Taschengeld und Markenwettlauf

Mein Handy! Mein Laptop! Mein MP3-Player!

Geht es Ihnen auch so wie mir, dass Sie erstaunt sind, was Kinder heutzutage so an Taschengeld bekommen? Die jüngste Statistik belegt, dass die Sechs- bis 13-Jährigen in Deutschland im Schnitt 24,80 Euro im Monat zur Verfügung haben, mit steigender Tendenz.

Kind - Taschengeld
Kind - Taschengeld Quelle: imago/imagebroker/begsteiger

Damit sind die Kids ein wichtiger Wirtschaftsfaktor. Insgesamt haben sie eine Kaufkraft von 2,6 Milliarden Euro, wenn man die Geldgeschenke zum Geburtstag oder zu Weihnachten hinzurechnet.

Schulklasse als Laufsteg


Wohlgemerkt: 24,80 Euro ist ein Durchschnittswert, denn in Wahrheit ist das Kinder-Portemonnaie noch viel praller gefüllt. Schließlich gibt's ja auch so etwas wie Kinderarmut in unserem Land. Und das sind junge Menschen, die nichts, aber auch gar nichts an Geld zur Verfügung haben. Dabei ist es mir egal, ob es nun jedes fünfte oder "nur" jedes sechste Kind ist, das davon betroffen ist. Wenn ich die Kleinen an der Suppenküche der Berliner "Arche" anstehen sehe, dann dreht sich mir der Magen um. Man merkt einfach, dass sie sich die Wünsche nicht erfüllen können, die für andere Altersgenossen selbstverständlich sind. Und das ist schlimm für ein Wohlstandsland!
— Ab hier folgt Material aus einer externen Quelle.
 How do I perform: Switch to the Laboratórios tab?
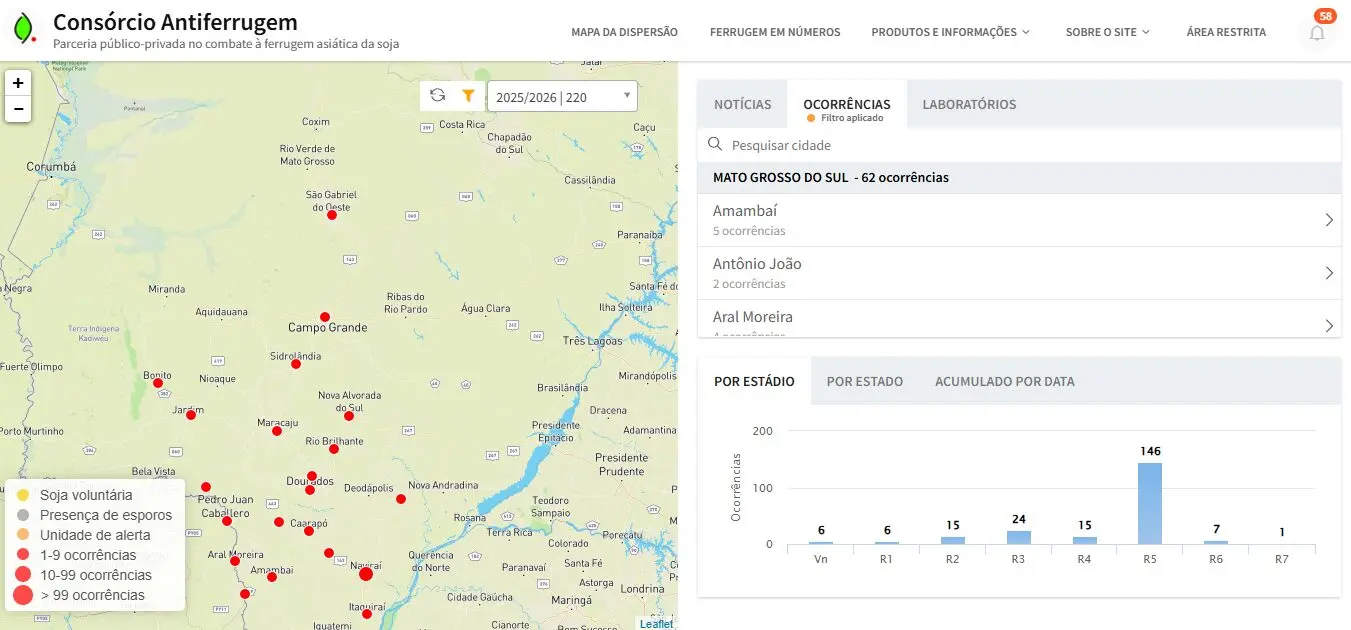coord(969,104)
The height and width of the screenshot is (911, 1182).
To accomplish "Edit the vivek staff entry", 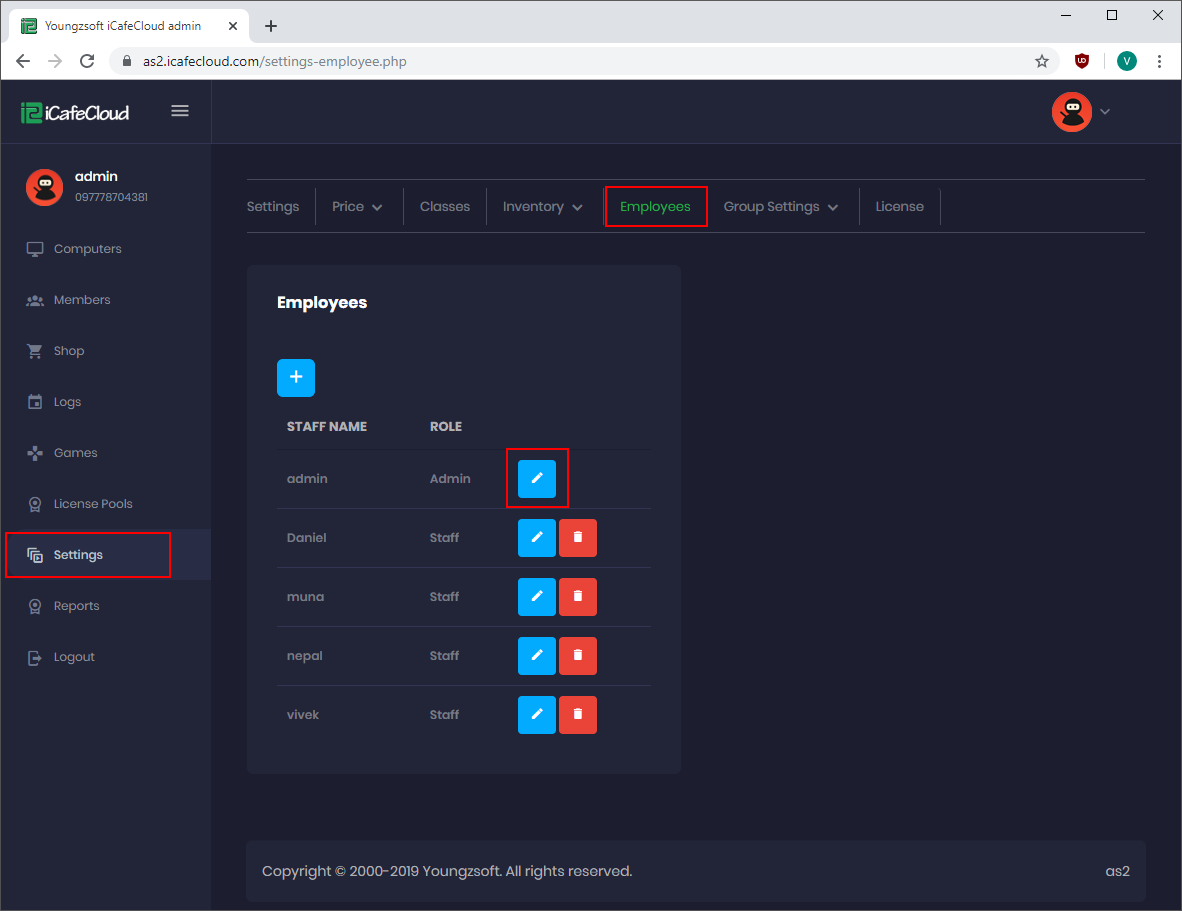I will tap(537, 715).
Wie mag es wohl in einer Schule aussehen, in der diese beiden Gruppen aufeinander treffen? Da sind die einen, für die selbst die Klasse zum Laufsteg der Markenkleidung oder zum Hightech-Zentrum wird - und die anderen schauen in die Röhre und können einfach nicht mithalten. Und manchmal frage ich mich, ob ich die, die sich alles leisten können, glücklicher schätzen soll. Es kann doch einfach nicht normal sein, wenn Kinder jeden Wunsch erfüllt bekommen und ausgestattet sind wie kleine Erwachsene. Das obligatorische Handy ist da noch das harmloseste Spielzeug auf dem kindlichen Elektronikmarkt, teure Laptops oder MP3-Player gehören für manche schon zur Grundausstattung.

Vorbildfunktion der Eltern

Junge mit MP3-Player beim Weihnachtsbaum
Technik unterm Weihnachtsbaum Quelle: imago/Emil Umdorf


Der Druck unter den Schülern, mithalten zu wollen, ja zu müssen, um nicht als ausgestoßener Außenseiter zu gelten, ist enorm. Nicht selten ist der eigentliche Wettkampf in der Klasse kein sportlicher, sondern der um die besten Marken bei Kleidung, Schuhen und Elektronik. Wenn dann noch dazu kommt, dass beneidet wird, wer die dickste Geldbörse hat, na dann gute Nacht! Eltern, die ihrem Kind Gutes tun wollen, sollten sie lehren, dass es so etwas wie Verzicht und das berühmte Wörtchen "Nein!" gibt. Und Taschengeld, das raten die Pädagogen, sollte verantwortlich bemessen und behandelt werden. Dazu gehört auch, den Kindern einen vernünftigen Umgang mit dem Geld vorzuleben und beizubringen.

Da geht es auch um das eherne Gesetz, dass die Dicke des Portemonnaies nichts mit dem Wert und der Persönlichkeit eines Menschen zu tun hat. Daran sollte auch die Wirtschaft denken, die unsere Kinder mit Werbung traktiert, als seien sie Erwachsene. Kein Wunder, schließlich bringen die Kleinen eine große Milliardensumme auf die Waagschale der Konjunktur.